PHOTOGRAPHS BY WARWICK SAINT | August 23, 2011 | People
Long V-neck dress with draped tulip skirt, Doo-Ri ($1,195). Barneys Co-op, 832 Collins Ave., Miami Beach. Ribes necklace in gold ($450), Heath cuff in gold ($372), Flutter by Jill Golden. Black suede T-strap sandals, Gucci ($895). Bal Harbour Shops, 9700 Collins Ave.
Welcome to the unexpected life trajectory of Petra Nemcova: winning a modeling contest for the Czech Republic in 1996, traveling the world as a supermodel by 2003 and clinging injured to a tree to save her very life during the 2004 South Asian tsunami. More recently, she’s been spending time helicoptering above earthquake-ravaged Haiti to survey destroyed elementary schools, and working with world leaders to promote disaster relief. Her Happy Hearts Fund, a global schoolrebuilding initiative spanning nine countries, has built 50 new schools and touched the lives of 31,000 kids to date. It’s anything but glamorous, and that’s just the way Petra wants it.

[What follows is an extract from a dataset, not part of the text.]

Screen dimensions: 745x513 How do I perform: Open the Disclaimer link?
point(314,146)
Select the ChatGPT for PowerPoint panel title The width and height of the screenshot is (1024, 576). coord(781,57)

Obviously the South Asian tsunami altered your life. How did you see things before the disaster?
PETRA NEMCOVA: I knew five years prior that a goal in my life was to help children. I was envisioning my true calling. It actually started when I left the Czech Republic. I took a year off, barely spoke English, and thought, How can I help children? I don’t have any resources. I come from a small, poor country. The tsunami experience really sped up that process of being able to be of service to others.
There’s so much need after a disaster. What was it that drew you to children’s education in particular?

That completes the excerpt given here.